TIFF 2020

Summer of 85 review – a poor man’s Call Me by Your Name

This oddly arranged film from French auteur François Ozon feels like a missed opportunity, failing to find either romance or thrills

Somewhere in Southern France, 1985. Fans of Call Me By Your Name might flock to François Ozon’s summer escape, a story of a whirlwind young love taking place over one dangerous holiday, but Summer of 85 has comparatively little to offer in the way of authentic, so-raw-you-might-taste-it romance. This wistful love story feels more dated than nostalgic, offering a time capsule of an out-of-touch relationship imagined by a person still stuck in the past.

A lot of the same ingredients of the genre endure, though – there are two young boys, Alexis (Felix Lefebvre) and David (Benjamin Voisin); a sudden attraction; the lazy heat of a Mediterranean escape; a devastating separation. But the elements that could, and should, make this story one of heartbreaking empathy are somehow absent, flattened into a scattershot portrait of weary stereotypes.

Here are two boys, once more, who need to be saved. But their fascination with death and oblivion feels tailor-made for fiction, rather than holding any credible threat to their humanity.

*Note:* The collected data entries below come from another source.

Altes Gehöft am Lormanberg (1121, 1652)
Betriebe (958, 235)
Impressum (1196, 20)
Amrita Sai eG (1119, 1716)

Alexis in particular is fatalistic and verbose, glumly telling the audience directly how and why David changed his life.

But he tells us these in monologues that feel stuffy, written by adults imagining the flustered urgency of falling in love for the first time without actually remembering how vivid and how unpredictable it really does feel. Cliches about escaping your own story, loving the idea of a person more their reality, clinging onto guilt instead of living your life – these are all valid and complex ideas, but Ozon merely dictates them to his actors rather than bringing to life the consequences of these thoughts.

Visually, too, Summer of 85 feels closer to a 1980s TV drama (Claude Pinoteau’s La Boum, a touchstone in French teen cinema, successfully achieved what this film seems to be attempting), out of focus and muted, than the sparkling, super-8 holiday postcards we might hope for. It feels like a missed opportunity – as it does when the promise of a youth swirling in the dangerous and electric culture of the 1980s only plays Rod Stewart’s “Sailing” and a grand total of one song by The Cure to soundtrack these halcyon days.

“Do we invent the people we love?” Alexis asks, a valid question that has given filmmakers a world of opportunity to tell some of the finest, most overwhelming stories ever put to screen. But Summer of 85 asks more than it answers, without ever showing it understands the questions at all. To honour a confused and erratic youth is one thing, but this film feels like a mockery of such innocence more than anything else.

Summer of 85 was screened as part of the Toronto International Film Festival 2020.